What needs to be done
Can you rewrite the material from the line with "The width and height of the screenshot is (702, 959)." to the line with "pyautogui.click(x=1268, y=240)", changing "date range picker" to "calendar" and leaving everything else unchanged?

Extracted data

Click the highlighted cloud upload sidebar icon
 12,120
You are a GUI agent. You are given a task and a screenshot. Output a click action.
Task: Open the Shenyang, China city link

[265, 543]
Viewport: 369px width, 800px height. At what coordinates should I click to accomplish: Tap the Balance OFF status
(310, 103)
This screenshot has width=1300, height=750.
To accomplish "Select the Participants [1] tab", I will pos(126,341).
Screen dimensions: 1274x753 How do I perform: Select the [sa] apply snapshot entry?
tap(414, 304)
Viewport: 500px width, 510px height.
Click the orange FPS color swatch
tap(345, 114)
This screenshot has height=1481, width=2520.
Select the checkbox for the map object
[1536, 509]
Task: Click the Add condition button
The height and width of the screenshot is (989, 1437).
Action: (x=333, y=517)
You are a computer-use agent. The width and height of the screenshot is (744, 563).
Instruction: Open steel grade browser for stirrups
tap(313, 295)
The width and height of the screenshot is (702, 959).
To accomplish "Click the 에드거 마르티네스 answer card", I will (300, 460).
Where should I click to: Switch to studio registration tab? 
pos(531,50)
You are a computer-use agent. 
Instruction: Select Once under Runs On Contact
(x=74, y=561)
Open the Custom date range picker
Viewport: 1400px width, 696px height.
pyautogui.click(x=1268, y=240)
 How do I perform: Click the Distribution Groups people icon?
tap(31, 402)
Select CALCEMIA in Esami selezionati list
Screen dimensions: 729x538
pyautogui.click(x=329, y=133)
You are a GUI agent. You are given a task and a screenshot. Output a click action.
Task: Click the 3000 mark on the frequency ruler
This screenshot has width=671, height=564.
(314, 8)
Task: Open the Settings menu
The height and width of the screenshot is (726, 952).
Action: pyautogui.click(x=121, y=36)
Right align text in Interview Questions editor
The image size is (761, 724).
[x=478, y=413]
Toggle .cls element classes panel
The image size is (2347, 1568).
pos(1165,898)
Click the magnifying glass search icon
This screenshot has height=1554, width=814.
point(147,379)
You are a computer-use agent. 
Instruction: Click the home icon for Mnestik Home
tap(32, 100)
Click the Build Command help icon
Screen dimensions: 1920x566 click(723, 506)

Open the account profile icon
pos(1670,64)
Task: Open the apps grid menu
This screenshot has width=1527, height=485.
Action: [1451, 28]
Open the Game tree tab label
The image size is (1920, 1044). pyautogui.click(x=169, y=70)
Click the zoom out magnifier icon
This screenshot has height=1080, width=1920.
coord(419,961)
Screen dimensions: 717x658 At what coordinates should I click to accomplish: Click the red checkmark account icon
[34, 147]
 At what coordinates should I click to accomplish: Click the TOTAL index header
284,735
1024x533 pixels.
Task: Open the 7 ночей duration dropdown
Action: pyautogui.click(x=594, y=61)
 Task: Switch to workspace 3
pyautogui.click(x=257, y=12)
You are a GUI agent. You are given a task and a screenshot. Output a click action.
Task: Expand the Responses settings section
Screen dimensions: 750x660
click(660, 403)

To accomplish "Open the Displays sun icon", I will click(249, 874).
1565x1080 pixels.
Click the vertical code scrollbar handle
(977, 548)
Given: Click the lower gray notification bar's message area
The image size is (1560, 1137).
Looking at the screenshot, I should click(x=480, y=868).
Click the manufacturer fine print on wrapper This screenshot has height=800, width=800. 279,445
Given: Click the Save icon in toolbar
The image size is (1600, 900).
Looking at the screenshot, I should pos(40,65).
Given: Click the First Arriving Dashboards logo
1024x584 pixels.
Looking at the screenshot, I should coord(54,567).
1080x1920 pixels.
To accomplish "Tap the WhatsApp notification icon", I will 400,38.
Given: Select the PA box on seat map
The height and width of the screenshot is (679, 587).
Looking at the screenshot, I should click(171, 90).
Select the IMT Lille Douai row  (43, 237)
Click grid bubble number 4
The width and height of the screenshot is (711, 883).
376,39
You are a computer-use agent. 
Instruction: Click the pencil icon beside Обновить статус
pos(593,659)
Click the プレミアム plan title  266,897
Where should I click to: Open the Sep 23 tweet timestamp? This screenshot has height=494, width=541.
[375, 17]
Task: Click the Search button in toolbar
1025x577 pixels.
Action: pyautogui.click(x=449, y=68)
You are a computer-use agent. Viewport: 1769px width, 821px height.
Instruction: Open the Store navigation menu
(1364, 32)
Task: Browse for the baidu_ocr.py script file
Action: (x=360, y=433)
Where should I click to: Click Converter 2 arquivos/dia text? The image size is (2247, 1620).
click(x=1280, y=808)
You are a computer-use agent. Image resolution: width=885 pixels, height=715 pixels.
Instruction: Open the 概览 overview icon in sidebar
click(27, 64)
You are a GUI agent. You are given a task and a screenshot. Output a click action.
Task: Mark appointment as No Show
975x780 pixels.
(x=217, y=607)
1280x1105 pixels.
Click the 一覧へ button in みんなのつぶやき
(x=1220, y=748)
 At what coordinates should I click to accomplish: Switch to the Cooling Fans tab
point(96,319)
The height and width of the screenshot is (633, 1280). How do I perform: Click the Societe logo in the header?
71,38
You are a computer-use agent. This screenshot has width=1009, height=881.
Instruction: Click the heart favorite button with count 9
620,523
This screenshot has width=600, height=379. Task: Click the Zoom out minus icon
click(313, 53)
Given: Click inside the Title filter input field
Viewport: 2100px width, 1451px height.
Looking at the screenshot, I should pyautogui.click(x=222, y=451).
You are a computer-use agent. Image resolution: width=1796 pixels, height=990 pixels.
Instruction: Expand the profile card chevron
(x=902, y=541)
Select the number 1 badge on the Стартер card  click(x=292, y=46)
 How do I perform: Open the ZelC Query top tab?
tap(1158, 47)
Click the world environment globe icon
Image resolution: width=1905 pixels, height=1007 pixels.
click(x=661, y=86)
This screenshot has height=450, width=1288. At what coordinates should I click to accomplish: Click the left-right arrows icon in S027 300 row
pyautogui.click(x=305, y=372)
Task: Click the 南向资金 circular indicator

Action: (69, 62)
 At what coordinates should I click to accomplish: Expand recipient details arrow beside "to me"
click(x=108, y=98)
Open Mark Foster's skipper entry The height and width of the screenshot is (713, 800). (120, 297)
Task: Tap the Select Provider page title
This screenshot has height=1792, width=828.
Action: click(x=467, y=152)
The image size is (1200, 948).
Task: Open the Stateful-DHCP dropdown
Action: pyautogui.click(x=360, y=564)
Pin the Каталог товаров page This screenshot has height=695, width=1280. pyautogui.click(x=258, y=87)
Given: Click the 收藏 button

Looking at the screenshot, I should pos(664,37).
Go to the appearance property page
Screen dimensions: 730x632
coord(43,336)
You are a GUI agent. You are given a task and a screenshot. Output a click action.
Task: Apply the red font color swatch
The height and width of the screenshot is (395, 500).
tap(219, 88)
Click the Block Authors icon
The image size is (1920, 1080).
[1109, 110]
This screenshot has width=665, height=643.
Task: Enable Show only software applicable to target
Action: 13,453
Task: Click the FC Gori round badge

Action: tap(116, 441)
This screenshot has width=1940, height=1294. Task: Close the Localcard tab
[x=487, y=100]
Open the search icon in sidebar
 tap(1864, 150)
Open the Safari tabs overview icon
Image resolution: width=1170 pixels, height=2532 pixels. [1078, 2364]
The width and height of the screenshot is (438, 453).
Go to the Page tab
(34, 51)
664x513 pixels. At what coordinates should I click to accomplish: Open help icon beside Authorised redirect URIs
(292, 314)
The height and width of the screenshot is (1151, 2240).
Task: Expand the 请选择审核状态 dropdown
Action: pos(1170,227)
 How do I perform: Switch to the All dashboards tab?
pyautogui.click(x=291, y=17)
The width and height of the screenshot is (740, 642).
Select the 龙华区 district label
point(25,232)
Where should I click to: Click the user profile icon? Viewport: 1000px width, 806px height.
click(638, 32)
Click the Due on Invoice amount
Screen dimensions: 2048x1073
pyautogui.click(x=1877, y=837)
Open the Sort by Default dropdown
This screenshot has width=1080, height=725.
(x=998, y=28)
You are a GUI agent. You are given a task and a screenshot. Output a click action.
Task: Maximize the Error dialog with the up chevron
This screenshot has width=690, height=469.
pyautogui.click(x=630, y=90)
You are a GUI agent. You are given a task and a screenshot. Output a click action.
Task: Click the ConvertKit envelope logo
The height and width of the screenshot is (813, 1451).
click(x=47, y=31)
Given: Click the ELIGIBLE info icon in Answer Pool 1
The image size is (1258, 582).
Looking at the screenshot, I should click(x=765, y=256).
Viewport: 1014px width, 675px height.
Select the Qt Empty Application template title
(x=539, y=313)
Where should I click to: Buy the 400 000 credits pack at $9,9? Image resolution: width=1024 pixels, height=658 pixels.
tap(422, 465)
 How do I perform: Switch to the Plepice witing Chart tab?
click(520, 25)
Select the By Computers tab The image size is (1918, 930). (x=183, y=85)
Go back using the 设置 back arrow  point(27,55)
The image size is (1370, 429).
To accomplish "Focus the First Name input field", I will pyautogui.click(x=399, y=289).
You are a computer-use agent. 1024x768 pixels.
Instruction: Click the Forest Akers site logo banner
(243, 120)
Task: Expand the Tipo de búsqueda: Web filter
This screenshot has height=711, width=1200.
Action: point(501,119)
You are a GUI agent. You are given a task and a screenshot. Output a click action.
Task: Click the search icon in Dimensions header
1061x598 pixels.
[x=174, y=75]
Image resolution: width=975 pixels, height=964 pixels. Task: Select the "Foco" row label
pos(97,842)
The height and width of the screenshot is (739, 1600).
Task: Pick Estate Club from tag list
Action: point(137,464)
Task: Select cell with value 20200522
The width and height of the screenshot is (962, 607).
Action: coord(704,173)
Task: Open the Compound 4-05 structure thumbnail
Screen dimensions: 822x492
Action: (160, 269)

Exercise response
The width and height of the screenshot is (702, 959).
To accomplish "Click the 에드거 마르티네스 answer card", I will (300, 460).
Where should I click to: Switch to studio registration tab? 
pos(531,50)
You are a computer-use agent. 
Instruction: Select Once under Runs On Contact
(x=74, y=561)
Open the Custom calendar
Viewport: 1400px width, 696px height.
pyautogui.click(x=1268, y=240)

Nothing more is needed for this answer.